(WORK ORDER)
Within the entries that follow, show each line where the word "item" occurs.

(RECORDS PROVIDED)
......

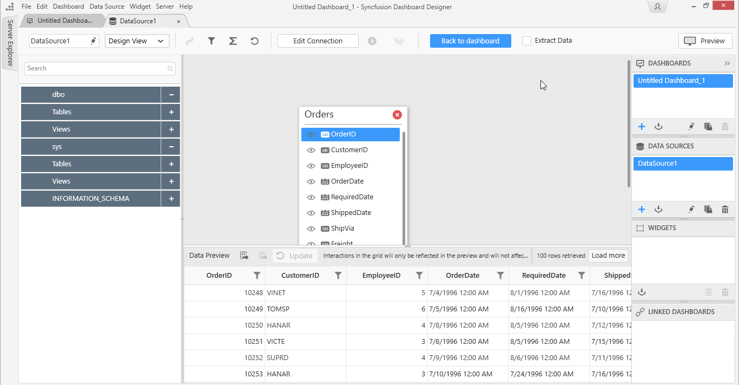Click the filter funnel icon in toolbar
Viewport: 739px width, 385px height.
click(x=212, y=41)
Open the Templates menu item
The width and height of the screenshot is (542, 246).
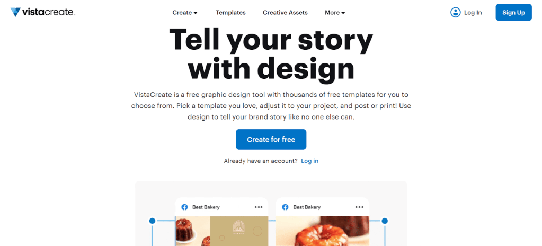tap(230, 13)
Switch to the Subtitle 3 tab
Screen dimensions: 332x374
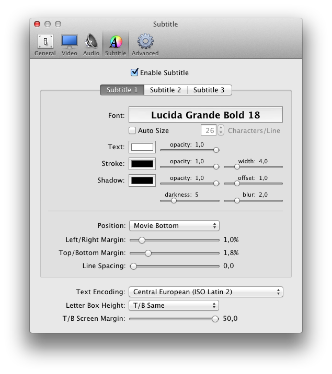click(x=209, y=90)
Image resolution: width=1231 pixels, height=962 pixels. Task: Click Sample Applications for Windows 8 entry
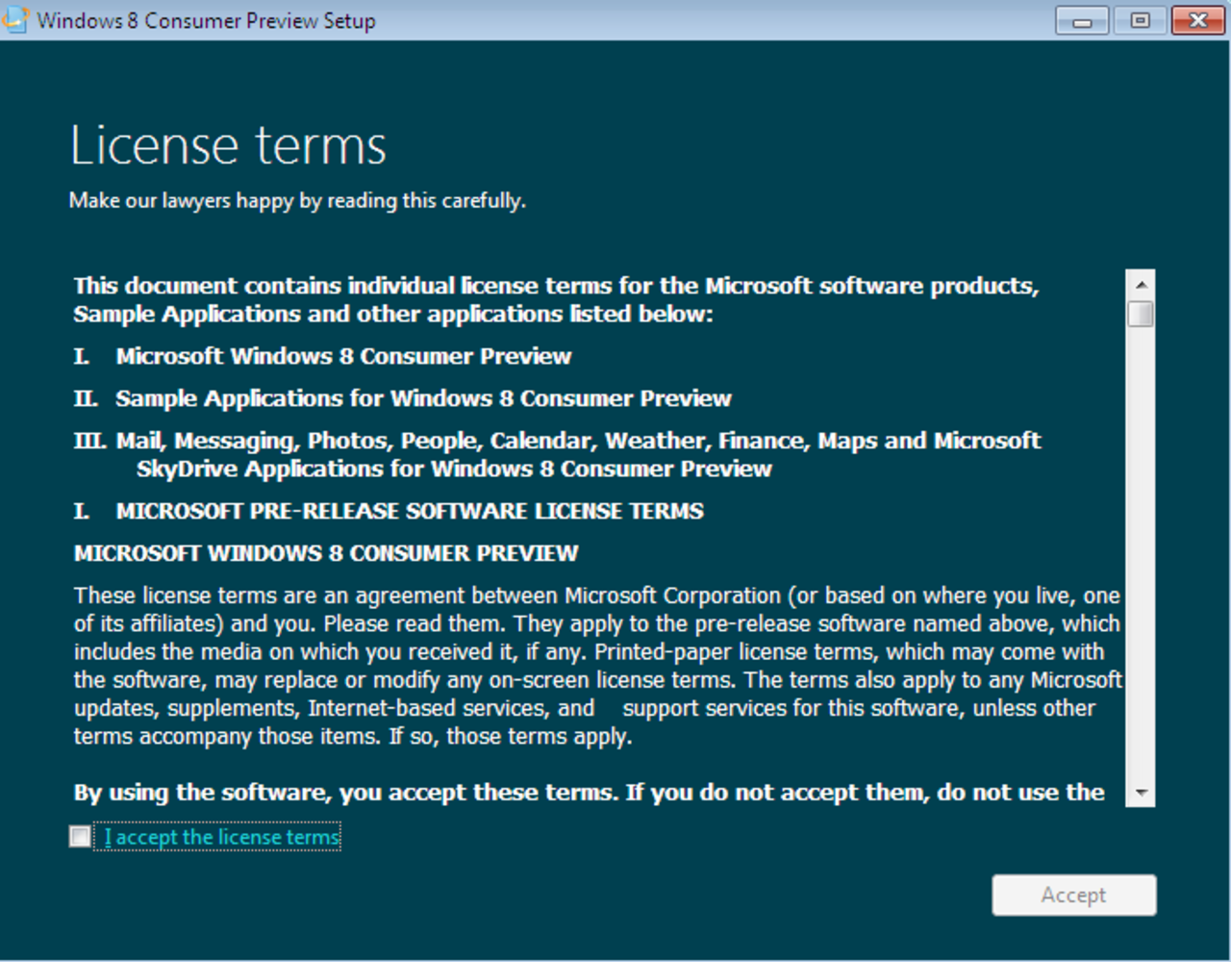[423, 398]
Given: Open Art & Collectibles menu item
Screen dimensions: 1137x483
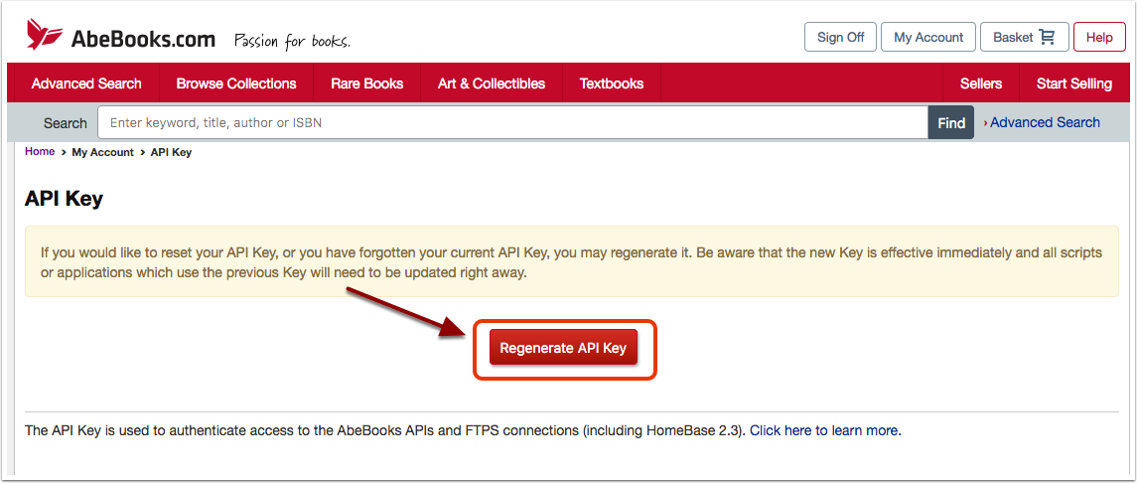Looking at the screenshot, I should click(x=491, y=83).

......

(ANSWER BOX)
Open the Templates menu item
Given: Open Art & Collectibles menu item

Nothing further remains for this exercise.